Sejarah sunan bonang dan tembang yang terkenal

Sejarah sunan bonang dan tembang yang terkenal
Sunan Bonang diperkirakan lahir pada tahun 1465 dengan nama Maulana Makhdum Ibrahim. Dia adalah putra Sunan Ampel dari istri yang bernama Dewi Condrowati atau Nyi Ageng Manila. Nama Sunan Bonang diperkirakan adalah Bong Ang sesuai nama marga Bong seperti nama ayahnya Bong Swi Hoo alias Sunan Ampel.

      Sejak kecil Makhdum Ibrahim sudah diberi pelajaran agama Islam secara tekun dan disiplin.Sudah bukan rahasia lagi bahwa latihan atau riadha para wali itu lebih berat daripada orang awam.
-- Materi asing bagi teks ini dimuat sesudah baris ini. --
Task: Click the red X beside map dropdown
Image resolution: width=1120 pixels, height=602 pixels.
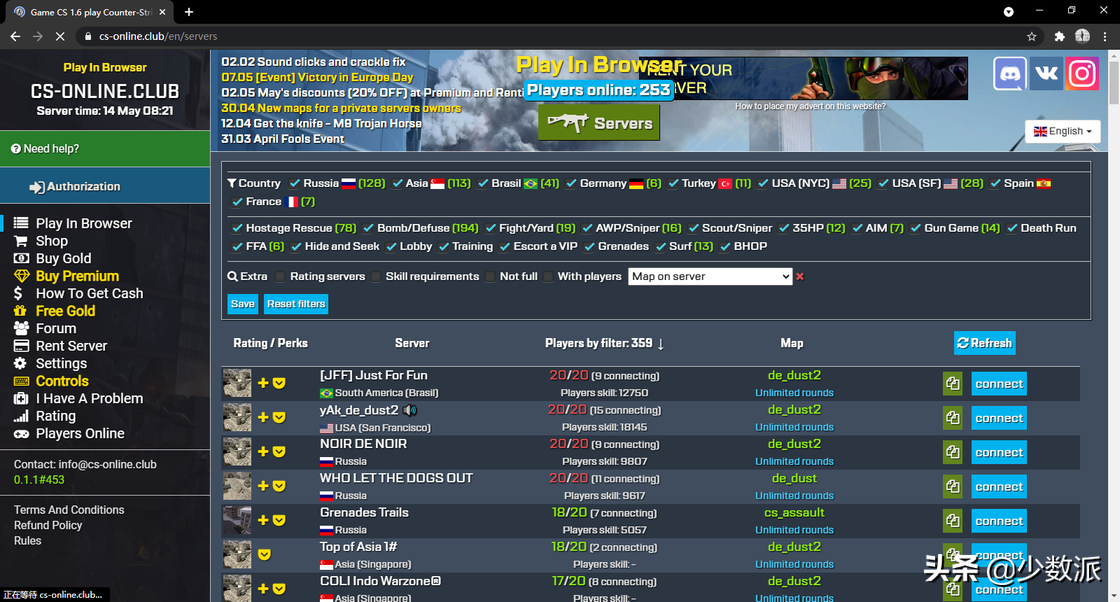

Disebutkan dari berbagai literature bahwa Makhdum Ibrahim sewaktu masa remaja meneruskan pelajaran agama Islam hingga ke Tanah Seberang yaitu Negeri Pasai.
       Dalam berdakwah, Raden Makhdum Ibrahim sering menggunakan kesenian rakyat untuk menarik simpati yaitu berupa seperangkat gamelan yang disebut Bonang. Setelah mereka tertarik dan ingin belajar memainkan alat tersebut , kemudian Sunan Bonang mengajarkan tembang-tembang yang berisikan ajaran agama Islam.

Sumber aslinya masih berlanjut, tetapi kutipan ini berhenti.